Заглянув в денежную сумку, Охотников бросил её на кровать, достал из форменного сюртука билет и заглянул также и в него. Там стояло: «нумер кресла: первое кресло».

Охотников почесал грудь под шёлковой сорочкой. Не хватало ещё, действительно, протянуть к императрице руку лодочкой, чтобы Елизавета Алексеевна, не обинуясь, вложила в неё не горсть меди, как гуляющий чиновник инвалиду на Невском, а пачку белых резаных бумажек — пачку сторублевых ассигнаций.

Шёлковое белье Охотников, если бы не обстоятельства, так часто бы не покупал, не мог позволить себе на каждый день сын дюжинного воронежского помещика шёлковое белье, хотя, разумеется, приходилось соответствовать правилам, принятым в полку. Подумавши об этом, Охотников почувствовал, что сорочка царапает шею, словно бы солдатская канифасовая рубаха. Он уставился в зеркало; оттуда на него смотрел молодой человек со смуглым овальным и тонким лицом, с чёрными, не поддающимися гребню кудрями, с большими чёрными глазами, с большим же, слегка горбатым носом — на итальянца был похож штаб-ротмистр, словно его мальчиком вывез из итальянского похода фельдмаршал Суворов. Штаб-ротмистр, стоя пред зеркалом, взялся левой рукою за прыгающее под сорочкой сердце, чуть поворотил к нему, к сердцу, голову, правую руку опустил, словно бы ежимая увитую плющом резную рукоять клинка.
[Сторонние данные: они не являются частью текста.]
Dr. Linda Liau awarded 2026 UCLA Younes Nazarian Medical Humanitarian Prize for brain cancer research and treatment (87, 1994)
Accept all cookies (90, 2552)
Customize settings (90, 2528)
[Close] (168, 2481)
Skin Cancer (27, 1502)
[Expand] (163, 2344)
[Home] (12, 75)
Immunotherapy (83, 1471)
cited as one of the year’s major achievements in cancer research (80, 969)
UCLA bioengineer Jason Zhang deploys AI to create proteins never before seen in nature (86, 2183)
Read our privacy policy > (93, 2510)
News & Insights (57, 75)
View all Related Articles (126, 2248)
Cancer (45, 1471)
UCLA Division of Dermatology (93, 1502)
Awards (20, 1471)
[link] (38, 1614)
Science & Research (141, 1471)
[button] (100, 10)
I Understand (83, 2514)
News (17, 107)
Безотчетная поза его точь-в-точь повторила сейчас позу юноши со сторублевой «катеньки», «катеньки», которую, с портретом бабушки, начал через много лет печатать император Николай Павлович; Охотников же никогда не узнал, что повторяет сейчас позу юноши, влюблённого в Государыню Императрицу — в императрицу Екатерину Алексеевну, юноши, так страстно ждущего от Государыни любви, готового служить, всё готового сделать ради этой любви, себя забыть. Всё забыть ради любви. Показалось, что торс офицера обнажился сейчас, мышцы рельефно округлились, кудри натуго стянул красный платок. Охотников и выглядывал, кстати сказать, чисто молодцом со сторублевой ассигнации. И с двусмысленной улыбкой из зазеркалья глядела ему в глаза не Екатерина — с усмешкою, которая сводила его с ума, глядела на него из тёмных глубин Елизавета Алексеевна.

2

После. Нынче вы слишком устали, моя милая (нем.).

3

Хорошо… Хорошо. После. Когда-нибудь (нем.).